Pip: Simplify managing packages from the Python REPL

Created on 16 Mar 2018 · 24Comments · Source: pypa/pip

For a variety of reasons, folks may end up in a situation where it isn't straightforward to get an operating system level command shell for the interactive Python environment they're currently using (e.g. Windows start menu link, Jupyter notebook kernels, etc).

The most robust currently available option for handling that scenario is to do something like the following:

import subprocess, sys
def install(*args, **kwds):
    """Install packages into the current environment"""
    cli_args = []
    for k, v in kwds:
        cli_args.append("--" + k.replace('_', '-'))
        cli_args.append(v)
    cli_args += args
    subprocess.run(sys.executable, "-m", "pip", "install", *cli_args)
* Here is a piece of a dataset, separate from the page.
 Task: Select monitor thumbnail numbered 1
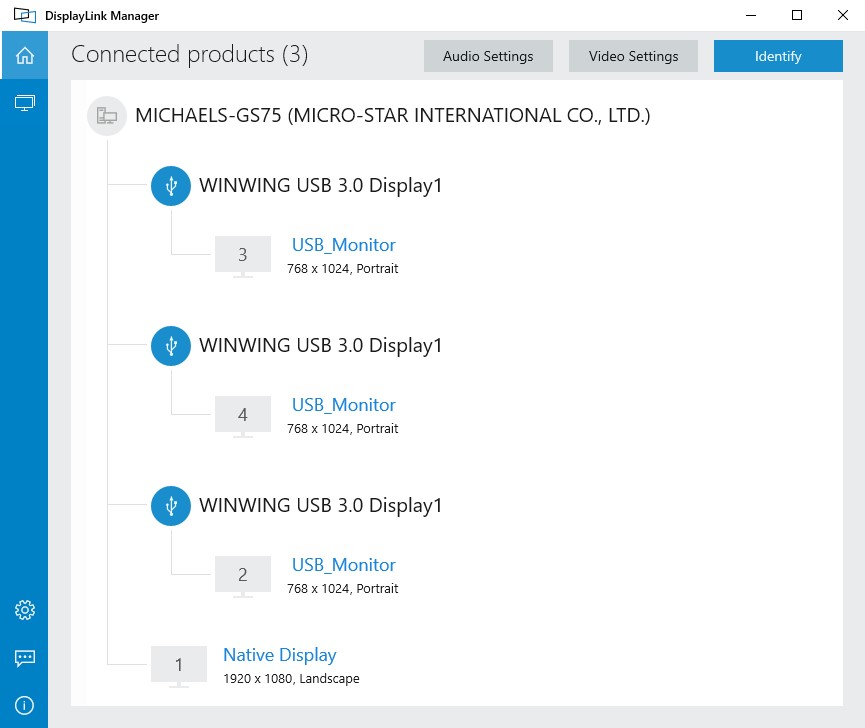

This basic approach is far from perfect (e.g. it will bypass Pipfile when using pipenv, it doesn't autoreload if you upgrade an already installed and imported package, and it will fail cryptically if pip isn't installed), but those are problems that could be resolved by a more robust implementation provided by pip itself.

For example:

if Pipfile or Pipfile.lock is seen, emit a warning to stderr about it being bypassed (such a warning could potentially be added to pip by default regardless of how it's invoked)
after the installation operation completes, read the RECORD entries for any just installed modules, and compare them to __spec__.origin and importlib.util.source_from_cache(__spec__.origin__) for all of the modules in sys.modules.values() and emit a warning to stderr suggesting a Python session restart if any of the just installed files is already loaded in the module cache
if this were a public module level API in pip, then it's the from pip import install step that would fail if pip wasn't available in the current environment

This basic approach of running f"{sys.executable} -m pip install ..." could also be generalised to other pip CLI subcommands, and most of the others won't have the same cache consistency problems that install does.
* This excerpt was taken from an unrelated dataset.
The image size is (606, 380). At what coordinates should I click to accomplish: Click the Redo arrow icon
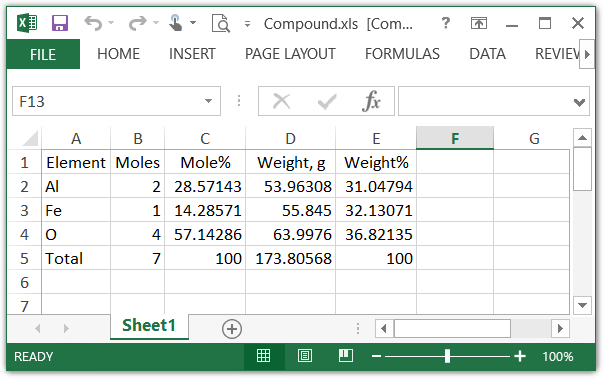click(138, 23)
public api feature request

Source

ncoghlan

👍2 ❤1

Most helpful comment

@reynoldsnlp I find this particular issue hard to work on myself because it means I page the full scope of the problem back into my brain and decide "Nah, I'm gonna go play computer games instead".

Helping someone else learn-by-doing though? That's still fun :)

ncoghlan on 4 Jan 2019

👍2

All 24 comments

(Note: this isn't a new idea, but we've historically just debated the question on distutils-sig. With pip 10 moving the implementation API out to a private submodule, that opens up the opportunity to define a public Python level API that invokes the CLI in a subprocess.)

ncoghlan on 16 Mar 2018

+5000

This is a fantastic suggestion. Even if it is not ideal for all applications, it would be a pythonic solution to a major point of confusion for many beginners. Even a rough implementation that only worked for the most basic use case, and failed gracefully with something like raise NotImplementedError('Your environment does not allow for this function. Please use pip from the command line.') would be a huge improvement for usability.

So many of my students waste hours trying to figure out how to install modules properly, and inevitably end up in my office frustrated and discouraged.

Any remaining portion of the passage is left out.